PROBLEM TO SOLVE — What is needed is an exact copy of every record below.

#### SUPPLIED RECORDS ####

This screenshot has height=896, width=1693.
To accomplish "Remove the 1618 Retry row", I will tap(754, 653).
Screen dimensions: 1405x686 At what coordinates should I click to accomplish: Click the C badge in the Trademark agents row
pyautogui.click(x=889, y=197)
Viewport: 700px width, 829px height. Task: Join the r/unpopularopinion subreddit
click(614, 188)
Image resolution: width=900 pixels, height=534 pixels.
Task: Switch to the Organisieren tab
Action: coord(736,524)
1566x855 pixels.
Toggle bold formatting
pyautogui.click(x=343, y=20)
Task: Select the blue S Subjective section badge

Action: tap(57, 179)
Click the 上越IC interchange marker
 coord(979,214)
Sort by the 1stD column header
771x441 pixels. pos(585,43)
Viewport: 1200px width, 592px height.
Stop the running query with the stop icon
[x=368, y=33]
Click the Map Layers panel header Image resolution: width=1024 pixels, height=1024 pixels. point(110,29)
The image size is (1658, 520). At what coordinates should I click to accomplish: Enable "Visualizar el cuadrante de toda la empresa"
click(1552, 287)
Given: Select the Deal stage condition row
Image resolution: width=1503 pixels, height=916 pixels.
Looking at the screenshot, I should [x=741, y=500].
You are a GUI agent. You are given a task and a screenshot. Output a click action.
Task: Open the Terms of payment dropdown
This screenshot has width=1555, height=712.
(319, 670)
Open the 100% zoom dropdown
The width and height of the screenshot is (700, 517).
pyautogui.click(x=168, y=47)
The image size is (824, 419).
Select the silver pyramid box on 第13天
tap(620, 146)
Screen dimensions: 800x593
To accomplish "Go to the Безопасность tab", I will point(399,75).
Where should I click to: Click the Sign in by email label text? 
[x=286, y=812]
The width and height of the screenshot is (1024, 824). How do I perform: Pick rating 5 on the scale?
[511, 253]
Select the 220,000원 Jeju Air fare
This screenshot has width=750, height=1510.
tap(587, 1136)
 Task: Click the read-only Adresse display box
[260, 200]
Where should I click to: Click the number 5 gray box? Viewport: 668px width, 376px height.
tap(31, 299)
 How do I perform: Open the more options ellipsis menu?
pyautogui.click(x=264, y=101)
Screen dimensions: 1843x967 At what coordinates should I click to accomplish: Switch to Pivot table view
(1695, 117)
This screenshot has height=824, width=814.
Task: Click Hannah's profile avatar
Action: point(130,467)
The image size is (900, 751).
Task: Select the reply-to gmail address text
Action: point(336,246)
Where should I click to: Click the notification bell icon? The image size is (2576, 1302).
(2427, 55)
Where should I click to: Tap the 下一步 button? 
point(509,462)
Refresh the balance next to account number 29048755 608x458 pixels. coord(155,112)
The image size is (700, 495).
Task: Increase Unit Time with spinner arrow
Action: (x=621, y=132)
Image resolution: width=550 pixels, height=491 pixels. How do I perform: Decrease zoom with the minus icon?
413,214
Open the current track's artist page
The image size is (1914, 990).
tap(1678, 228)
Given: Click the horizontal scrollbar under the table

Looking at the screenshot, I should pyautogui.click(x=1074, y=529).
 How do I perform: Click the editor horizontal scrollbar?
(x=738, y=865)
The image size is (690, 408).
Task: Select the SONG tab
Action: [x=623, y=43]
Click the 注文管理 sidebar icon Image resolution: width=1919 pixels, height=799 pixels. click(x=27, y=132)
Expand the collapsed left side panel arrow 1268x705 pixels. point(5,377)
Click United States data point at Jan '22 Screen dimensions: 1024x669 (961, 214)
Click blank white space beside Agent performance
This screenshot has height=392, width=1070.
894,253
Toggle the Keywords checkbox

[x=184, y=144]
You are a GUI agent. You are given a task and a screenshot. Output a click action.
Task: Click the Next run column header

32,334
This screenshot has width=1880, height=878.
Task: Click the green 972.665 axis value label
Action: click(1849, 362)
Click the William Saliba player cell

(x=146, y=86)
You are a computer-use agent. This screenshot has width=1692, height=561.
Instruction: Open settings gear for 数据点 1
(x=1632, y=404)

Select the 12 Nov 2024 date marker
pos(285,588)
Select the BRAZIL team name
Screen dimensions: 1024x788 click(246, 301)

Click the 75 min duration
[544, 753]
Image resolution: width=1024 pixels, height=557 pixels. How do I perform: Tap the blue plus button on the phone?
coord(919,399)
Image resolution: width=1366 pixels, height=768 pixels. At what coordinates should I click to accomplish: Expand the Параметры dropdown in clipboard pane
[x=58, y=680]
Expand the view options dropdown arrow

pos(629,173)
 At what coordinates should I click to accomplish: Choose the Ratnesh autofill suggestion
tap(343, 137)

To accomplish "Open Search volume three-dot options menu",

####

PROBLEM SOLUTION —
This screenshot has height=896, width=1693.
To accomplish "Remove the 1618 Retry row", I will tap(754, 653).
Screen dimensions: 1405x686 At what coordinates should I click to accomplish: Click the C badge in the Trademark agents row
pyautogui.click(x=889, y=197)
Viewport: 700px width, 829px height. Task: Join the r/unpopularopinion subreddit
click(614, 188)
Image resolution: width=900 pixels, height=534 pixels.
Task: Switch to the Organisieren tab
Action: coord(736,524)
1566x855 pixels.
Toggle bold formatting
pyautogui.click(x=343, y=20)
Task: Select the blue S Subjective section badge

Action: tap(57, 179)
Click the 上越IC interchange marker
 coord(979,214)
Sort by the 1stD column header
771x441 pixels. pos(585,43)
Viewport: 1200px width, 592px height.
Stop the running query with the stop icon
[x=368, y=33]
Click the Map Layers panel header Image resolution: width=1024 pixels, height=1024 pixels. point(110,29)
The image size is (1658, 520). At what coordinates should I click to accomplish: Enable "Visualizar el cuadrante de toda la empresa"
click(1552, 287)
Given: Select the Deal stage condition row
Image resolution: width=1503 pixels, height=916 pixels.
Looking at the screenshot, I should [x=741, y=500].
You are a GUI agent. You are given a task and a screenshot. Output a click action.
Task: Open the Terms of payment dropdown
This screenshot has width=1555, height=712.
(319, 670)
Open the 100% zoom dropdown
The width and height of the screenshot is (700, 517).
pyautogui.click(x=168, y=47)
The image size is (824, 419).
Select the silver pyramid box on 第13天
tap(620, 146)
Screen dimensions: 800x593
To accomplish "Go to the Безопасность tab", I will point(399,75).
Where should I click to: Click the Sign in by email label text? 
[x=286, y=812]
The width and height of the screenshot is (1024, 824). How do I perform: Pick rating 5 on the scale?
[511, 253]
Select the 220,000원 Jeju Air fare
This screenshot has width=750, height=1510.
tap(587, 1136)
 Task: Click the read-only Adresse display box
[260, 200]
Where should I click to: Click the number 5 gray box? Viewport: 668px width, 376px height.
tap(31, 299)
 How do I perform: Open the more options ellipsis menu?
pyautogui.click(x=264, y=101)
Screen dimensions: 1843x967 At what coordinates should I click to accomplish: Switch to Pivot table view
(1695, 117)
This screenshot has height=824, width=814.
Task: Click Hannah's profile avatar
Action: point(130,467)
The image size is (900, 751).
Task: Select the reply-to gmail address text
Action: point(336,246)
Where should I click to: Click the notification bell icon? The image size is (2576, 1302).
(2427, 55)
Where should I click to: Tap the 下一步 button? 
point(509,462)
Refresh the balance next to account number 29048755 608x458 pixels. coord(155,112)
The image size is (700, 495).
Task: Increase Unit Time with spinner arrow
Action: (x=621, y=132)
Image resolution: width=550 pixels, height=491 pixels. How do I perform: Decrease zoom with the minus icon?
413,214
Open the current track's artist page
The image size is (1914, 990).
tap(1678, 228)
Given: Click the horizontal scrollbar under the table

Looking at the screenshot, I should pyautogui.click(x=1074, y=529).
 How do I perform: Click the editor horizontal scrollbar?
(x=738, y=865)
The image size is (690, 408).
Task: Select the SONG tab
Action: [x=623, y=43]
Click the 注文管理 sidebar icon Image resolution: width=1919 pixels, height=799 pixels. click(x=27, y=132)
Expand the collapsed left side panel arrow 1268x705 pixels. point(5,377)
Click United States data point at Jan '22 Screen dimensions: 1024x669 (961, 214)
Click blank white space beside Agent performance
This screenshot has height=392, width=1070.
894,253
Toggle the Keywords checkbox

[x=184, y=144]
You are a GUI agent. You are given a task and a screenshot. Output a click action.
Task: Click the Next run column header

32,334
This screenshot has width=1880, height=878.
Task: Click the green 972.665 axis value label
Action: click(1849, 362)
Click the William Saliba player cell

(x=146, y=86)
You are a computer-use agent. This screenshot has width=1692, height=561.
Instruction: Open settings gear for 数据点 1
(x=1632, y=404)

Select the 12 Nov 2024 date marker
pos(285,588)
Select the BRAZIL team name
Screen dimensions: 1024x788 click(246, 301)

Click the 75 min duration
[544, 753]
Image resolution: width=1024 pixels, height=557 pixels. How do I perform: Tap the blue plus button on the phone?
coord(919,399)
Image resolution: width=1366 pixels, height=768 pixels. At what coordinates should I click to accomplish: Expand the Параметры dropdown in clipboard pane
[x=58, y=680]
Expand the view options dropdown arrow

pos(629,173)
 At what coordinates should I click to accomplish: Choose the Ratnesh autofill suggestion
tap(343, 137)

To accomplish "Open Search volume three-dot options menu",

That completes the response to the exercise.